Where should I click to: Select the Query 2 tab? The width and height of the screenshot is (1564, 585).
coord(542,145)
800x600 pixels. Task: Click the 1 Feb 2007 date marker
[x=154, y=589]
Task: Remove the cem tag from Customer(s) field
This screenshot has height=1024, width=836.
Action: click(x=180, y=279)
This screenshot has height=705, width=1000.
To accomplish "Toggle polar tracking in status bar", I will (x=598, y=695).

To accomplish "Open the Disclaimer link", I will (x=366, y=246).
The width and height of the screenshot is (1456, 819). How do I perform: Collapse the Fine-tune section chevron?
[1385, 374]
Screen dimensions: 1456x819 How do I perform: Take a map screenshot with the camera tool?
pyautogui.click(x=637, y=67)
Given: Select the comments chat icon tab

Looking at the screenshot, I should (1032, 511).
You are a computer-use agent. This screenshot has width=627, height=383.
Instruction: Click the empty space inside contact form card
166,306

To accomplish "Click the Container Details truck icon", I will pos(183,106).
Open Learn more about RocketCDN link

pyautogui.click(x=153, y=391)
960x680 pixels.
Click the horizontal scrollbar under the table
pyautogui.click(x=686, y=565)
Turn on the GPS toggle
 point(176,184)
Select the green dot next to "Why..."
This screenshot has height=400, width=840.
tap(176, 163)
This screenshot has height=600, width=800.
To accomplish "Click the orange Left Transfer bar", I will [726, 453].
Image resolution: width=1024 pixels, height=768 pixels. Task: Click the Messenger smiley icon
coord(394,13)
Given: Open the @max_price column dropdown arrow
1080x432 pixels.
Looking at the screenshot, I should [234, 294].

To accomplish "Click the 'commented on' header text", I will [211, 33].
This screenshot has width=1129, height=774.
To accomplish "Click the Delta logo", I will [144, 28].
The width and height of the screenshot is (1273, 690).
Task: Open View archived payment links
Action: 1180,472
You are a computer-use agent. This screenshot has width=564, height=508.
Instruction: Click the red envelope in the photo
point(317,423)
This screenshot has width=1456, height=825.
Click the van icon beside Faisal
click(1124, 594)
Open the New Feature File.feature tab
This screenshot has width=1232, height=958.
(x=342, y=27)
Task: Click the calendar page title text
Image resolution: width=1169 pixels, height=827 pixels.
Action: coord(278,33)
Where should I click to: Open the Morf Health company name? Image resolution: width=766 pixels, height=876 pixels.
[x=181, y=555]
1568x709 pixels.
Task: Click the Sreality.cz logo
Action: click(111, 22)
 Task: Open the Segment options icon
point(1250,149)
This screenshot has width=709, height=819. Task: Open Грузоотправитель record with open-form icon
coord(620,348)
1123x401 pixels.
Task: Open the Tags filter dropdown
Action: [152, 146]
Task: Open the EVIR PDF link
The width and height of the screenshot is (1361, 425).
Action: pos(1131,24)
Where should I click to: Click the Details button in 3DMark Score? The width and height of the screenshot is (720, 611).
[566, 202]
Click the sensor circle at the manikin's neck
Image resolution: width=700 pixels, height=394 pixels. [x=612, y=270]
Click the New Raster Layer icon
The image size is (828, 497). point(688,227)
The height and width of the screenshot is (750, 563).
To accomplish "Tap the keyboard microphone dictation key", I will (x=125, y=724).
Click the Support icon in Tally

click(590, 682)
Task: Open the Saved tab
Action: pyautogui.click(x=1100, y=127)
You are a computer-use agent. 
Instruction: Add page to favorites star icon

....................

Aim of the task ▸ Rewrite the listing above as a numbered list, one line per entry, and leave out the blank lines.

Full response ▸
1. Where should I click to: Select the Query 2 tab? The width and height of the screenshot is (1564, 585).
2. coord(542,145)
3. 800x600 pixels. Task: Click the 1 Feb 2007 date marker
4. [x=154, y=589]
5. Task: Remove the cem tag from Customer(s) field
6. This screenshot has height=1024, width=836.
7. Action: click(x=180, y=279)
8. This screenshot has height=705, width=1000.
9. To accomplish "Toggle polar tracking in status bar", I will (x=598, y=695).
10. To accomplish "Open the Disclaimer link", I will (x=366, y=246).
11. The width and height of the screenshot is (1456, 819). How do I perform: Collapse the Fine-tune section chevron?
12. [1385, 374]
13. Screen dimensions: 1456x819 How do I perform: Take a map screenshot with the camera tool?
14. pyautogui.click(x=637, y=67)
15. Given: Select the comments chat icon tab
16. Looking at the screenshot, I should (1032, 511).
17. You are a computer-use agent. This screenshot has width=627, height=383.
18. Instruction: Click the empty space inside contact form card
19. 166,306
20. To accomplish "Click the Container Details truck icon", I will pos(183,106).
21. Open Learn more about RocketCDN link
22. pyautogui.click(x=153, y=391)
23. 960x680 pixels.
24. Click the horizontal scrollbar under the table
25. pyautogui.click(x=686, y=565)
26. Turn on the GPS toggle
27.  point(176,184)
28. Select the green dot next to "Why..."
29. This screenshot has height=400, width=840.
30. tap(176, 163)
31. This screenshot has height=600, width=800.
32. To accomplish "Click the orange Left Transfer bar", I will [726, 453].
33. Image resolution: width=1024 pixels, height=768 pixels. Task: Click the Messenger smiley icon
34. coord(394,13)
35. Given: Open the @max_price column dropdown arrow
36. 1080x432 pixels.
37. Looking at the screenshot, I should [234, 294].
38. To accomplish "Click the 'commented on' header text", I will [211, 33].
39. This screenshot has width=1129, height=774.
40. To accomplish "Click the Delta logo", I will [144, 28].
41. The width and height of the screenshot is (1273, 690).
42. Task: Open View archived payment links
43. Action: 1180,472
44. You are a computer-use agent. This screenshot has width=564, height=508.
45. Instruction: Click the red envelope in the photo
46. point(317,423)
47. This screenshot has width=1456, height=825.
48. Click the van icon beside Faisal
49. click(1124, 594)
50. Open the New Feature File.feature tab
51. This screenshot has width=1232, height=958.
52. (x=342, y=27)
53. Task: Click the calendar page title text
54. Image resolution: width=1169 pixels, height=827 pixels.
55. Action: coord(278,33)
56. Where should I click to: Open the Morf Health company name? Image resolution: width=766 pixels, height=876 pixels.
57. [x=181, y=555]
58. 1568x709 pixels.
59. Task: Click the Sreality.cz logo
60. Action: click(111, 22)
61.  Task: Open the Segment options icon
62. point(1250,149)
63. This screenshot has width=709, height=819. Task: Open Грузоотправитель record with open-form icon
64. coord(620,348)
65. 1123x401 pixels.
66. Task: Open the Tags filter dropdown
67. Action: [152, 146]
68. Task: Open the EVIR PDF link
69. The width and height of the screenshot is (1361, 425).
70. Action: pos(1131,24)
71. Where should I click to: Click the Details button in 3DMark Score? The width and height of the screenshot is (720, 611).
72. [566, 202]
73. Click the sensor circle at the manikin's neck
74. Image resolution: width=700 pixels, height=394 pixels. [x=612, y=270]
75. Click the New Raster Layer icon
76. The image size is (828, 497). point(688,227)
77. The height and width of the screenshot is (750, 563).
78. To accomplish "Tap the keyboard microphone dictation key", I will (x=125, y=724).
79. Click the Support icon in Tally
80. click(590, 682)
81. Task: Open the Saved tab
82. Action: pyautogui.click(x=1100, y=127)
83. You are a computer-use agent. 
84. Instruction: Add page to favorites star icon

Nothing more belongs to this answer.